= Data for analysis =
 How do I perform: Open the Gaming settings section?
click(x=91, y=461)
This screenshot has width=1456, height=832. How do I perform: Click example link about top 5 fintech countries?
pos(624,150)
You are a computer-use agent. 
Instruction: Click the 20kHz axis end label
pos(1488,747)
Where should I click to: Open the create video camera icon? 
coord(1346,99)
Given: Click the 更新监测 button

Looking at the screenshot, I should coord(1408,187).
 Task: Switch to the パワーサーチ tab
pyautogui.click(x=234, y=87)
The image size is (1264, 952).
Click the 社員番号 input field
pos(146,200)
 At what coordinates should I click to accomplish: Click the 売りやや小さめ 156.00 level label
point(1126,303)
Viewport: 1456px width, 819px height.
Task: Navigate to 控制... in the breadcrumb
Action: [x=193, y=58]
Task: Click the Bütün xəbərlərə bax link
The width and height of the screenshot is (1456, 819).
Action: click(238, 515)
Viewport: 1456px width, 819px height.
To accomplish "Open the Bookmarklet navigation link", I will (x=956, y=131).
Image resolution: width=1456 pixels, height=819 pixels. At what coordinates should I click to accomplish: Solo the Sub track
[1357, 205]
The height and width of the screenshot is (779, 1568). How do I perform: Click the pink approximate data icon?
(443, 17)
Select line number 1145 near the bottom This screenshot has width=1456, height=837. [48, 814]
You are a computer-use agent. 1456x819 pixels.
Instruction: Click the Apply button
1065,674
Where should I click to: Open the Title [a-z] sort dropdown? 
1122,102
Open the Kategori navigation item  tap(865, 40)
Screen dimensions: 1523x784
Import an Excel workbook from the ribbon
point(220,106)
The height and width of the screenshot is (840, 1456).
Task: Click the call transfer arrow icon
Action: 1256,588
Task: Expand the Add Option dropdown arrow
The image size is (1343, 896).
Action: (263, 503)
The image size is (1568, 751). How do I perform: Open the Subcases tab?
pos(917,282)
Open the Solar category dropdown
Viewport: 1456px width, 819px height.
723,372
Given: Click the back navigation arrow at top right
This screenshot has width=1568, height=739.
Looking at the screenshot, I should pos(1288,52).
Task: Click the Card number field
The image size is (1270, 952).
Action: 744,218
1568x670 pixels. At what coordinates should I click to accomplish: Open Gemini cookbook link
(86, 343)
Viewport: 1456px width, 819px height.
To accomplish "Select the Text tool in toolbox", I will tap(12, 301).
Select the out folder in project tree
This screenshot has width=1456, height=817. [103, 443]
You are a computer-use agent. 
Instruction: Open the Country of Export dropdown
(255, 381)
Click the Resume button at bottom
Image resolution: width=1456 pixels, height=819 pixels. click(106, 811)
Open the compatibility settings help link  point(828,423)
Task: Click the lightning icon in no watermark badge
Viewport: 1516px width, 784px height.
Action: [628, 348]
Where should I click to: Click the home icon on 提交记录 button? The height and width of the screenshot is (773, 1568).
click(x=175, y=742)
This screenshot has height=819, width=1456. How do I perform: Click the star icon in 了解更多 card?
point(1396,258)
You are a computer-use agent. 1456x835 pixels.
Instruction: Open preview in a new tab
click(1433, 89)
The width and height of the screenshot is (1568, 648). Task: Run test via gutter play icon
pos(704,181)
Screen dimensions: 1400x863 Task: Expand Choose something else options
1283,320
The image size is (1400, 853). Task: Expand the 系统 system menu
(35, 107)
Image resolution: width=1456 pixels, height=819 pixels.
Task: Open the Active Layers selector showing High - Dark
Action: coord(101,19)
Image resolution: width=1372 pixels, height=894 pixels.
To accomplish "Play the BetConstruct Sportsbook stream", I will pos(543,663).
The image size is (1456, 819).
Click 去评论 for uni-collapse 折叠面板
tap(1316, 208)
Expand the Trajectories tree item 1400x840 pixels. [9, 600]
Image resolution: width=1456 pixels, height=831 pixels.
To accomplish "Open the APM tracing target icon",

= Assignment =
A faithful copy of every record is required; output it in full.

= Exercise answer =
 How do I perform: Open the Gaming settings section?
click(x=91, y=461)
This screenshot has width=1456, height=832. How do I perform: Click example link about top 5 fintech countries?
pos(624,150)
You are a computer-use agent. 
Instruction: Click the 20kHz axis end label
pos(1488,747)
Where should I click to: Open the create video camera icon? 
coord(1346,99)
Given: Click the 更新监测 button

Looking at the screenshot, I should coord(1408,187).
 Task: Switch to the パワーサーチ tab
pyautogui.click(x=234, y=87)
The image size is (1264, 952).
Click the 社員番号 input field
pos(146,200)
 At what coordinates should I click to accomplish: Click the 売りやや小さめ 156.00 level label
point(1126,303)
Viewport: 1456px width, 819px height.
Task: Navigate to 控制... in the breadcrumb
Action: [x=193, y=58]
Task: Click the Bütün xəbərlərə bax link
The width and height of the screenshot is (1456, 819).
Action: click(238, 515)
Viewport: 1456px width, 819px height.
To accomplish "Open the Bookmarklet navigation link", I will (x=956, y=131).
Image resolution: width=1456 pixels, height=819 pixels. At what coordinates should I click to accomplish: Solo the Sub track
[1357, 205]
The height and width of the screenshot is (779, 1568). How do I perform: Click the pink approximate data icon?
(443, 17)
Select line number 1145 near the bottom This screenshot has width=1456, height=837. [48, 814]
You are a computer-use agent. 1456x819 pixels.
Instruction: Click the Apply button
1065,674
Where should I click to: Open the Title [a-z] sort dropdown? 
1122,102
Open the Kategori navigation item  tap(865, 40)
Screen dimensions: 1523x784
Import an Excel workbook from the ribbon
point(220,106)
The height and width of the screenshot is (840, 1456).
Task: Click the call transfer arrow icon
Action: 1256,588
Task: Expand the Add Option dropdown arrow
The image size is (1343, 896).
Action: (263, 503)
The image size is (1568, 751). How do I perform: Open the Subcases tab?
pos(917,282)
Open the Solar category dropdown
Viewport: 1456px width, 819px height.
723,372
Given: Click the back navigation arrow at top right
This screenshot has width=1568, height=739.
Looking at the screenshot, I should pos(1288,52).
Task: Click the Card number field
The image size is (1270, 952).
Action: 744,218
1568x670 pixels. At what coordinates should I click to accomplish: Open Gemini cookbook link
(86, 343)
Viewport: 1456px width, 819px height.
To accomplish "Select the Text tool in toolbox", I will tap(12, 301).
Select the out folder in project tree
This screenshot has width=1456, height=817. [103, 443]
You are a computer-use agent. 
Instruction: Open the Country of Export dropdown
(255, 381)
Click the Resume button at bottom
Image resolution: width=1456 pixels, height=819 pixels. click(106, 811)
Open the compatibility settings help link  point(828,423)
Task: Click the lightning icon in no watermark badge
Viewport: 1516px width, 784px height.
Action: [628, 348]
Where should I click to: Click the home icon on 提交记录 button? The height and width of the screenshot is (773, 1568).
click(x=175, y=742)
This screenshot has height=819, width=1456. How do I perform: Click the star icon in 了解更多 card?
point(1396,258)
You are a computer-use agent. 1456x835 pixels.
Instruction: Open preview in a new tab
click(1433, 89)
The width and height of the screenshot is (1568, 648). Task: Run test via gutter play icon
pos(704,181)
Screen dimensions: 1400x863 Task: Expand Choose something else options
1283,320
The image size is (1400, 853). Task: Expand the 系统 system menu
(35, 107)
Image resolution: width=1456 pixels, height=819 pixels.
Task: Open the Active Layers selector showing High - Dark
Action: coord(101,19)
Image resolution: width=1372 pixels, height=894 pixels.
To accomplish "Play the BetConstruct Sportsbook stream", I will pos(543,663).
The image size is (1456, 819).
Click 去评论 for uni-collapse 折叠面板
tap(1316, 208)
Expand the Trajectories tree item 1400x840 pixels. [9, 600]
Image resolution: width=1456 pixels, height=831 pixels.
To accomplish "Open the APM tracing target icon",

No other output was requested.